▽

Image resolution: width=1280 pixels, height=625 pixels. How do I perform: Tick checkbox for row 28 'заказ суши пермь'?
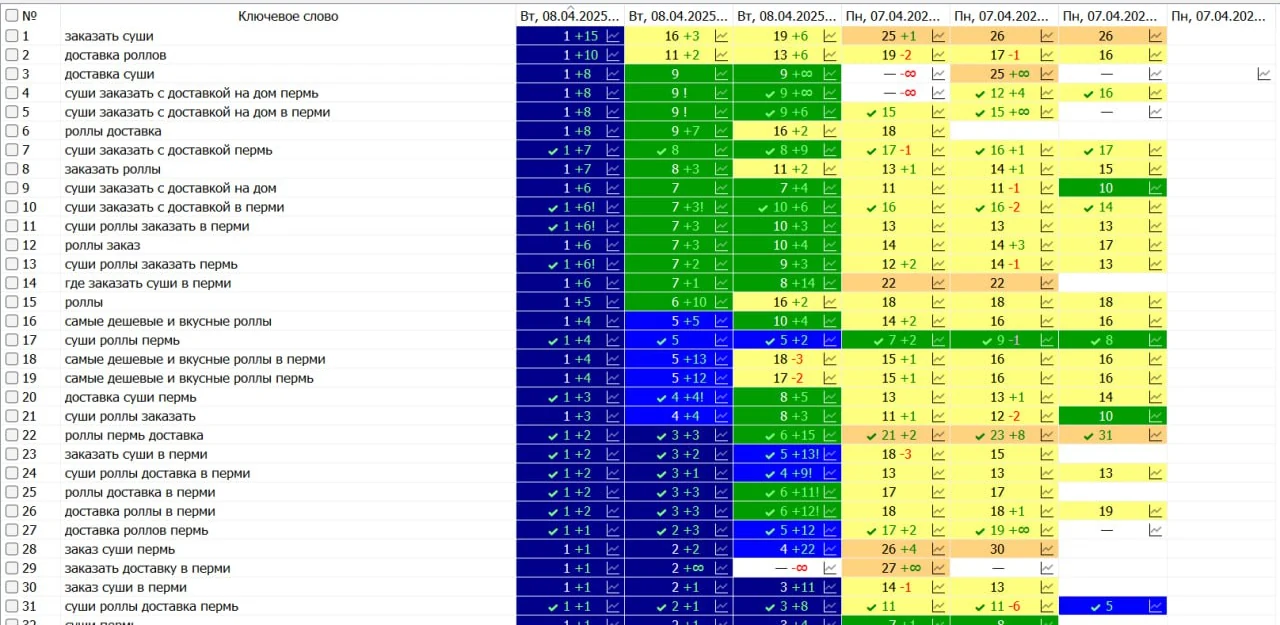point(12,549)
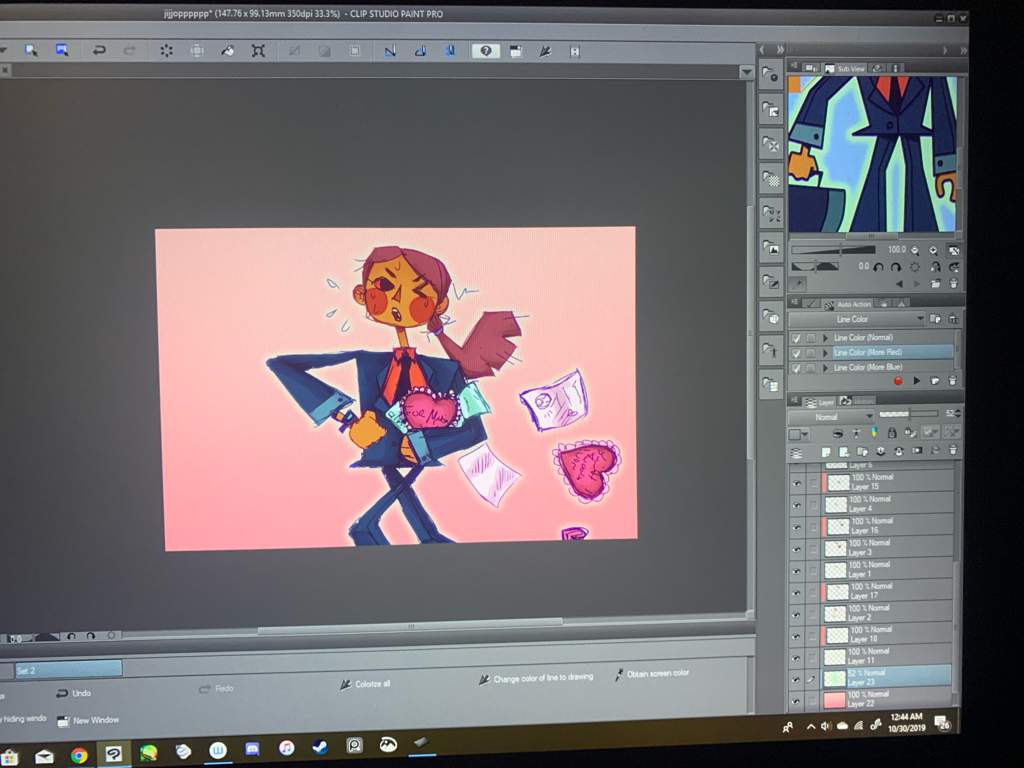Click the Scale/Rotate transform icon in toolbar
Screen dimensions: 1024x768
point(259,51)
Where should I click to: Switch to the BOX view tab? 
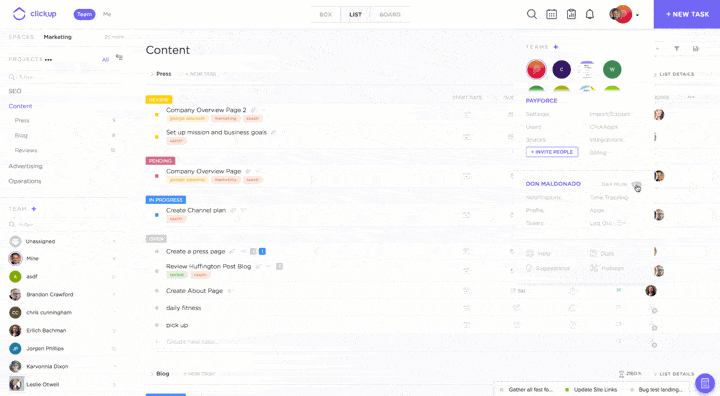point(326,15)

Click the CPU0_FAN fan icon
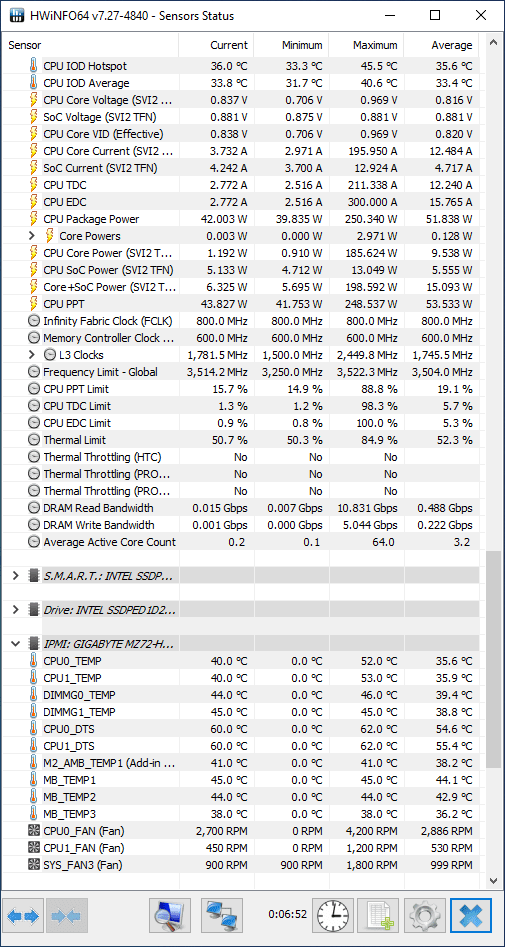click(34, 831)
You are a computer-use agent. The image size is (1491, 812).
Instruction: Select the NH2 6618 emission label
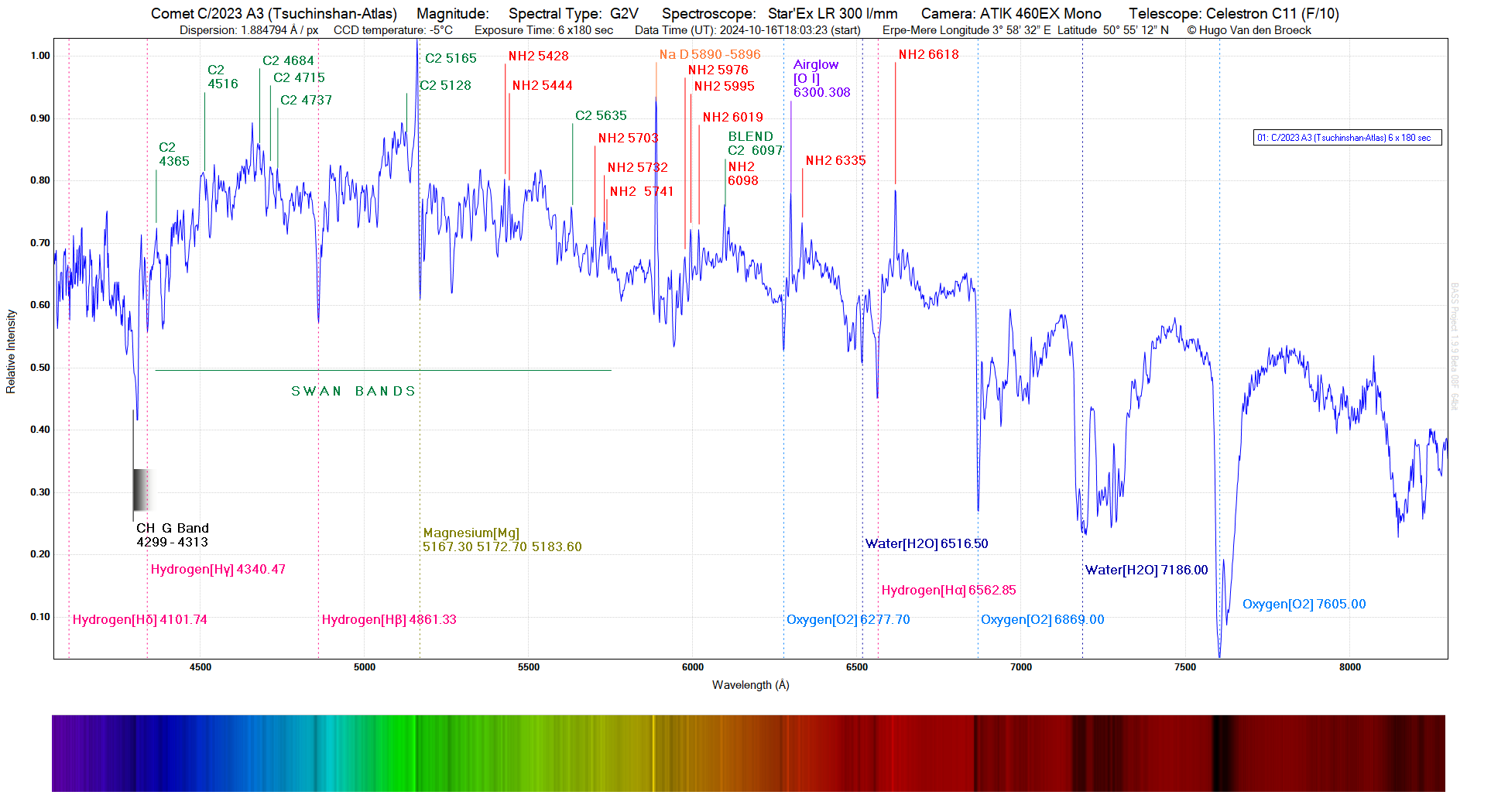(x=928, y=55)
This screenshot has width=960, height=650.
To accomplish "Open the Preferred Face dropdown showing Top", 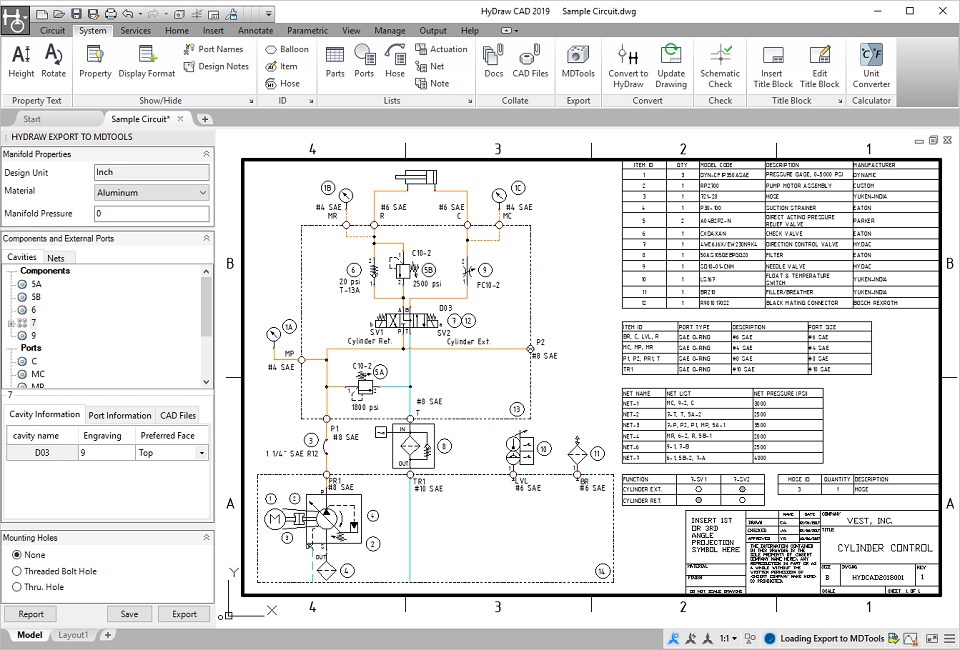I will 201,452.
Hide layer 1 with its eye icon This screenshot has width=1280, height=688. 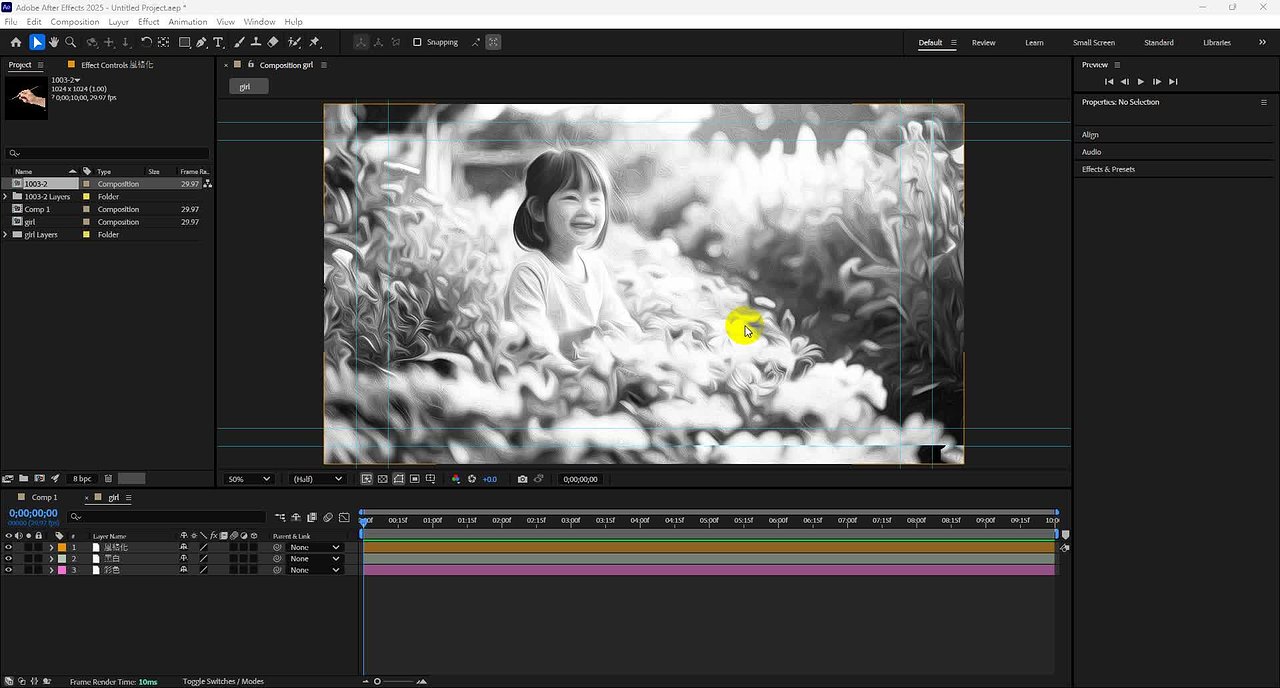click(x=8, y=548)
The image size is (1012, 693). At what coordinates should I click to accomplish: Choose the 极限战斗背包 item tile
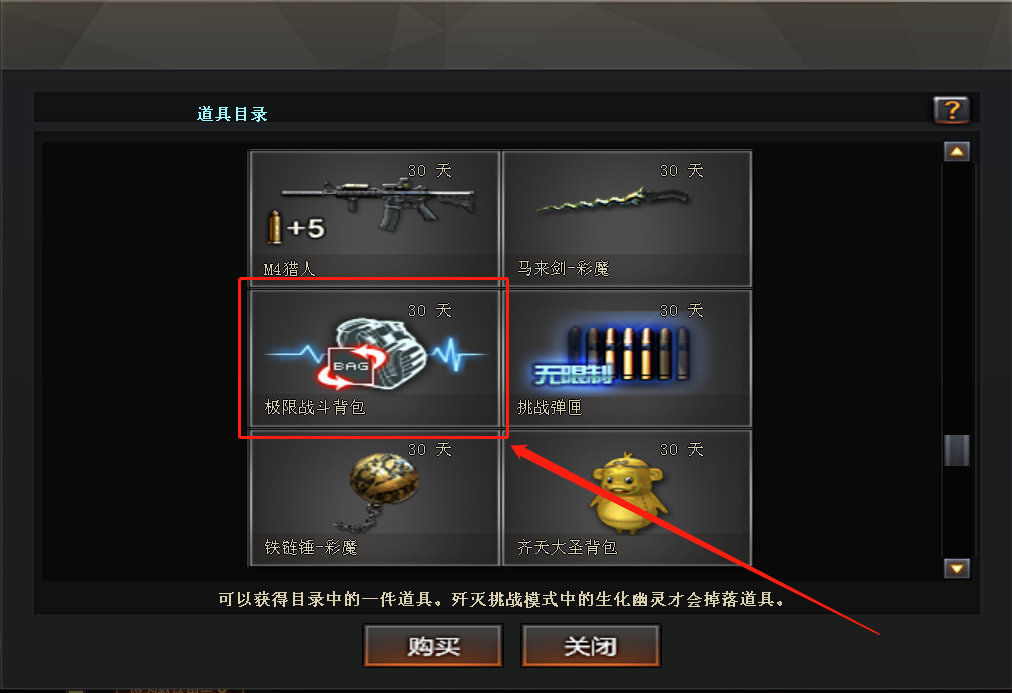pyautogui.click(x=374, y=358)
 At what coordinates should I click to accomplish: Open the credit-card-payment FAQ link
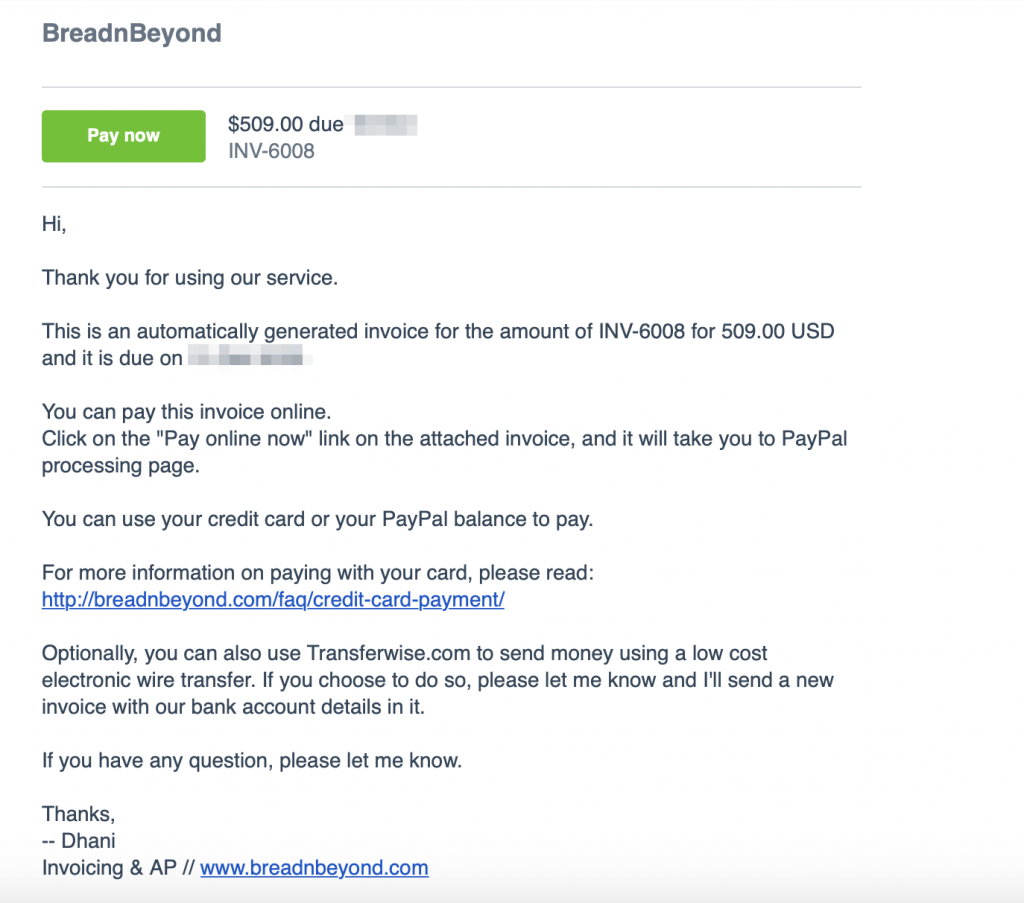272,599
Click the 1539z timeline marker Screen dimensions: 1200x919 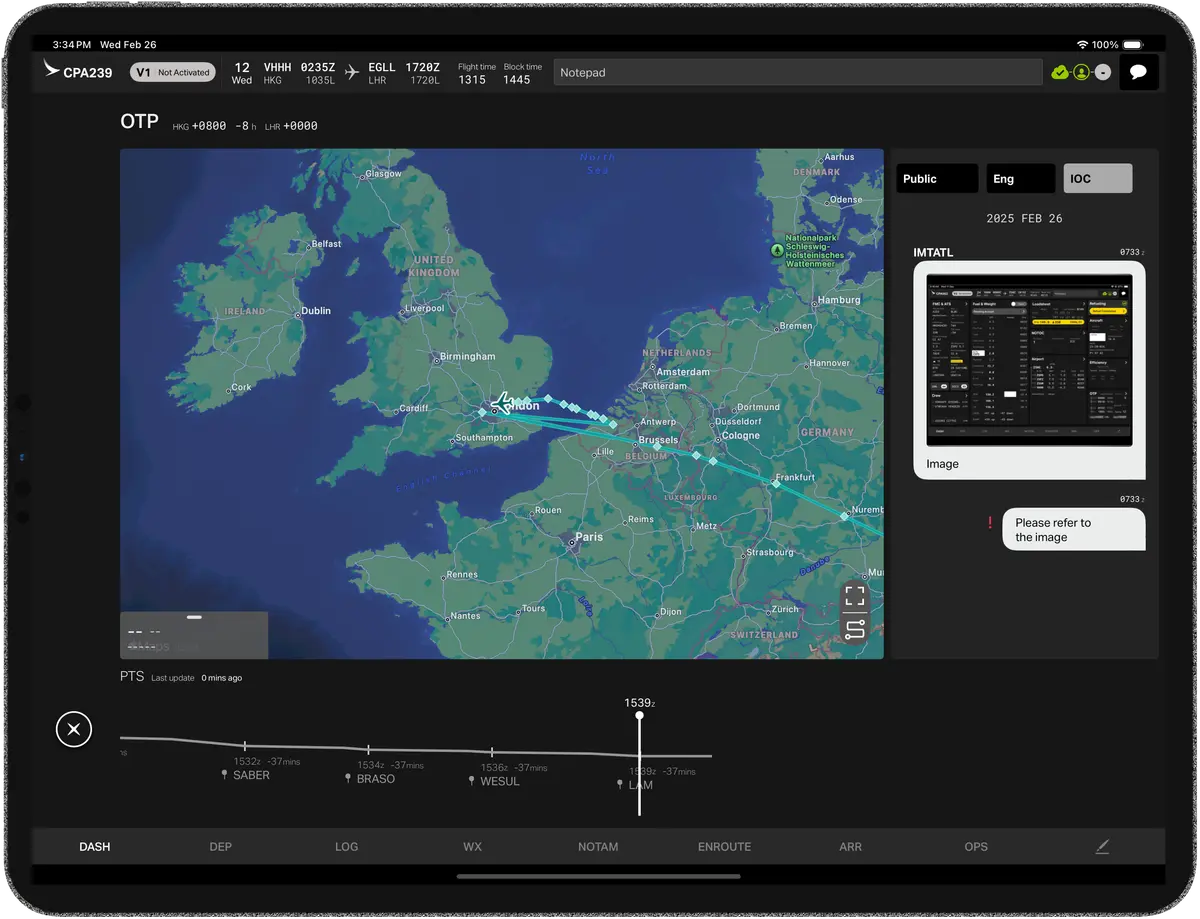coord(639,715)
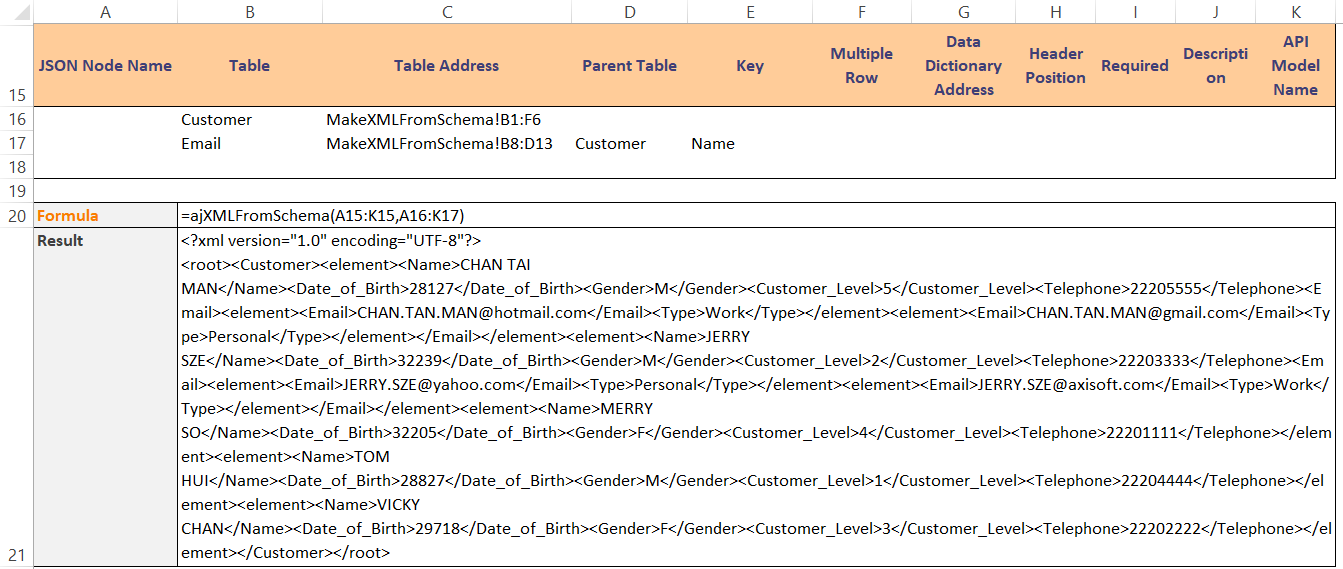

△

▸ **GOAL**:
State how many lines of the records above contain the string "coordinates", matching case exactly. Reply with the number alone.

▸ **RESPONSE BELOW**:
2